Web Annotations as Perspectives
Yesterday Mike Caulfield posted a thoughtful piece on annotating the web, Beyond Conversation, on ways in which the web without annotation does not live up to the expectations we ought to have for a system of personal and collective memory. The current web has a bias towards authors over readers and towards producing a single (occasionally collaborative) presentation and path through a set of content. In a follow-up, Mike tightens his focus in wanting readers’ paths and links to have more primacy on the web, to suggest an intermediate role between author and reader of a contributing connector:
The chances that any given reader knows more about that subject than the person who just wrote it are slim. … On the other hand, the chances that any given reader knows something related to that subject are very high.
We all have this experience when inspired by reading, to connect it with other knowledge we already have.
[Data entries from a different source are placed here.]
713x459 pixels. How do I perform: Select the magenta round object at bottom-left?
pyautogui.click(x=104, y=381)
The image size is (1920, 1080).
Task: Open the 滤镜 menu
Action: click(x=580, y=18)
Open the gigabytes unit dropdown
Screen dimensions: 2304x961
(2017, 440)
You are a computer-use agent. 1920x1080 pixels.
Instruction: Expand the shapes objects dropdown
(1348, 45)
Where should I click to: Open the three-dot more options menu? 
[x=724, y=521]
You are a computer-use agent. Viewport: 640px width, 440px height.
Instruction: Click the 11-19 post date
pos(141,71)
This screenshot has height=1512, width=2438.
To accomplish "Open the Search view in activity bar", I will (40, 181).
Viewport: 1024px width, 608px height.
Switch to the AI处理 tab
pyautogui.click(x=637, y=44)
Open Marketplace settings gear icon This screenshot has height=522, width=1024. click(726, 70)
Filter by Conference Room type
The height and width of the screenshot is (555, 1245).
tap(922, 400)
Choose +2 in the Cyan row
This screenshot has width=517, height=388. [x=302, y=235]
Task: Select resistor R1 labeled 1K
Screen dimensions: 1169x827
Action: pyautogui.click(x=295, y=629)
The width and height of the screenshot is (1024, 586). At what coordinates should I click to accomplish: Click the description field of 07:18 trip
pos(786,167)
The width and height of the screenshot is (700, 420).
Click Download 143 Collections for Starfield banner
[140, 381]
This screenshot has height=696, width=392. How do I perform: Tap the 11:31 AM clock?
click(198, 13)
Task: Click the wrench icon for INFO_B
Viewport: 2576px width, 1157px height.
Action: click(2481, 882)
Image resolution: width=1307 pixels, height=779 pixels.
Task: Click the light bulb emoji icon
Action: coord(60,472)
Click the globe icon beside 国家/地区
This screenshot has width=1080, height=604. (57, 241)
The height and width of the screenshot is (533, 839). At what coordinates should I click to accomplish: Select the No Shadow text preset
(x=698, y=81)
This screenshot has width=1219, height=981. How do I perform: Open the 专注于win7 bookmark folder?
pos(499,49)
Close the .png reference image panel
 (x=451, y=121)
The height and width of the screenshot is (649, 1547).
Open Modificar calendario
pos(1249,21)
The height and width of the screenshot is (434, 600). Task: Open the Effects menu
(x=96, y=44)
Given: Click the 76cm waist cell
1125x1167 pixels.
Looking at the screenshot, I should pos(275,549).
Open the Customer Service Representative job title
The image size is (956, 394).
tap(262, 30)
In this On Being interview with Brainpickings’ Maria Popova, the idea of sharing one’s own path and commentary as you rediscover the world’s knowledge is central, and one aspect of the conversation is the marginalia found in books, especially those read and contextualised by later influential minds; as in As We May Think, there is value in being able to retrace the patterns and connections of learning left by others.
We are still developing ways to support saving this often-ephemeral internal commentary onto the web. At one end we do have rich latent history of paths and reading patterns in our browsing history - I often rely on my Firefox Sync history to allow me to return to previous thoughts and connections, but no capacity to publish or share that record. (And federated wiki encodes some contextual pathmaking into its URLs.) At the other end, blogs can make explicit thoughts and connections and clearly provide concrete records of developing thought - but also take significantly more resources and often has a finality of publishing that is different from marginalia. And social sharing today seems intentionally dis-associating, especially as links are de-emphasized. I’m hopeful that current annotation projects like Hypothesis and Federated Wiki will create a middle approach that is connected and contextual.
Ian Bicking is working on an annotation-related project at Mozilla, and a few months back posted a philosophical piece on how collecting and sharing your thoughts - entering into dialog as we read, with the text and with other readers, is how we construct knowledge and meaning:
I see dialog as supportive of personal growth, not of collective wisdom - our collective wisdom will increase as we individually grow.
Annotation in all these views is an individual activity (in conversation) with all the variety of perspectives and paths that a diversity of people and times can produce. It is primarily about enriching the process of learning; not directly aiming for global fact-checking or consensus-building but for expanding the range and diversity of connections between ideas that we encounter.